Absent d’Amboine le 25 avril, l’évêque du diocèse catholique d’Amboine, Mgr Petrus Mandagi, est revenu d’urgence à son évêché et, le 27, il a pris part à une réunion où étaient présents le gouverneur de la province, les chefs des forces de l’ordre et les responsables religieux et civils. Selon Mgr Mandagi, l’ensemble de ces responsables a estimé que le fait que les violences soient restées relativement contenues indique que les Moluquois ne se laissent pas aisément entraîner dans de nouveaux conflits. Il a ajouté qu’il était “certain que des groupes avaient choisi à dessein la date anniversaire du 25 avril pour provoquer la population”.

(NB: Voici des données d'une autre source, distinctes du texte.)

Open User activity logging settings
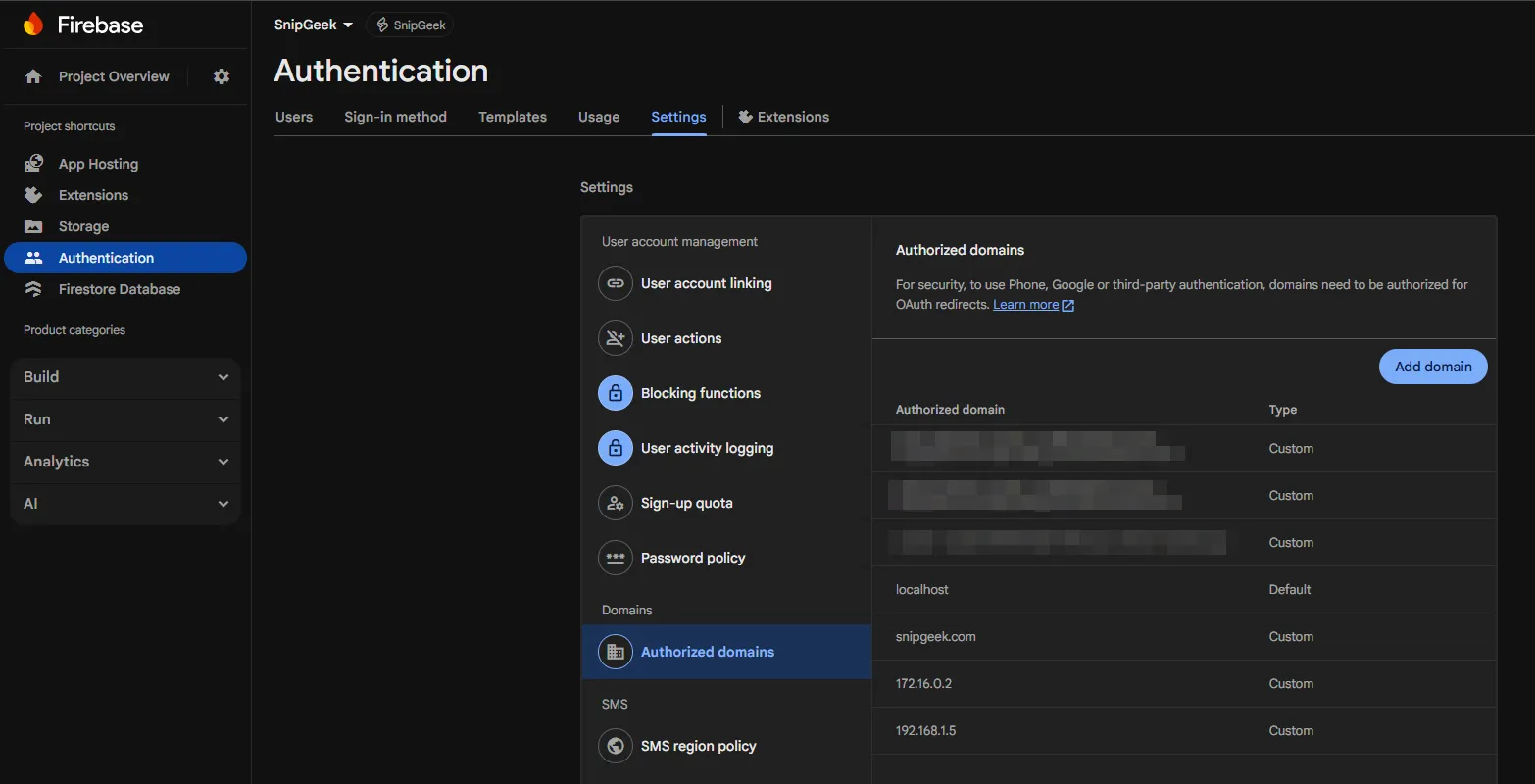tap(706, 447)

Quelques jours auparavant, le 22 avril, Mgr Mandagi avait redit lors d’une conférence de presse qu’il était faux d’assimiler le FKM aux chrétiens et qu’il n’approuvait pas l’action de ce mouvement. Selon lui, l’importance donnée au FKM ne correspondait pas à la réalité et résultait d’un effet de loupe créé par l’attention excessive accordée par les médias à ce mouvement.

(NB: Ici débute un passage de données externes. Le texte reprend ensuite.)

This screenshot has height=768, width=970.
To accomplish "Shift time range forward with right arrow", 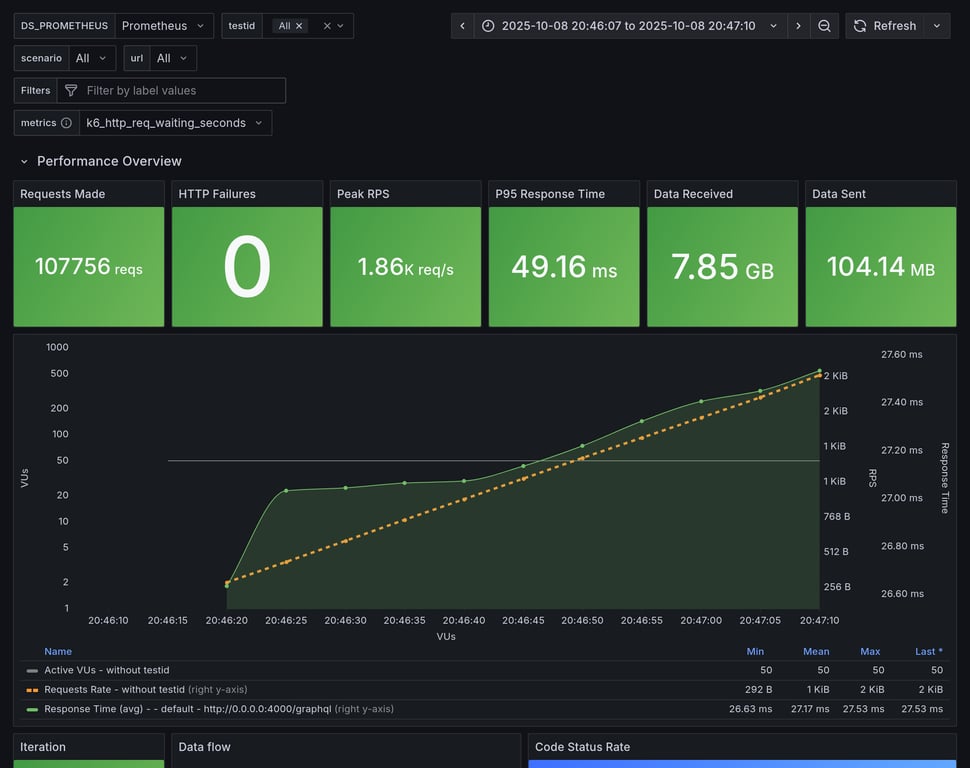I will [798, 26].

A Djakarta, le 27 avril, le Comité indonésien pour la religion, qui réunit des responsables religieux musulmans, protestants, catholiques, hindous, bouddhistes et confucéens, a publié une déclaration selon laquelle “les provocations” suscitées par des “tierces parties” étaient à l’origine des heurts d’Amboine. Un responsable de la Muhammadiyah, Din Syamsuddin, a ajouté que ces tierces parties agissaient pour “des motifs politiques”.

Selon la presse régionale, si le retour à l’ordre interviendra progressivement à Amboine, l’explosion de violence qui vient de se produire aux Moluques risque de laisser des traces dans le paysage politique indonésien. Rappelant que les Indonésiens viennent de voter pour désigner leurs députés et qu’ils se préparent à retourner aux urnes pour les élections présidentielles, la presse estime que ce qui s’est passé à Amboine peut avoir été manigancé afin, notamment, de discréditer Susilo Bambang Yudhoyono. Ce dernier se présente avec Jusuf Kalla comme co-listier et est sorti des élections législatives comme un candidat crédible. Sa formation politique, le Parti démocrate, récemment formée, a réussi une percée aux élections en enlevant plus de 7 % des suffrages. Du temps où ministres du gouvernement, lui et Jusuf Kalla ont été les architectes des accords de Malino qui ont ramené en 2002 la paix à Poso, sur l’île de Célèbes, et aux Moluques (2). Selon Sukardi Rinakit, du Centre d’études politiques, à Djakarta, “il est possible que des rivaux utilisent le regain de violence à Amboine pour dire que ces deux-là n’ont pas été d’aussi bon ministres qu’ils le disent”. Pour Lambang Trijono, sociologue au Centre pour la sécurité et la paix, à Yogyakarta, “les accords de Malino ont établi Bambang et Jusuf en tant que leaders nationaux capables de résoudre certains des problèmes dont souffre le pays. La violence à Amboine entame leur crédit de dirigeants efficaces et compétents”. D’autres analystes ajoutent que des rivaux dans la course à la présidentielle, tels que l’ex-général Wiranto (3), pourraient voir leur crédit se renforcer si ce qui s’est passé à Amboine prenait une véritable importance dans la campagne électorale au niveau national.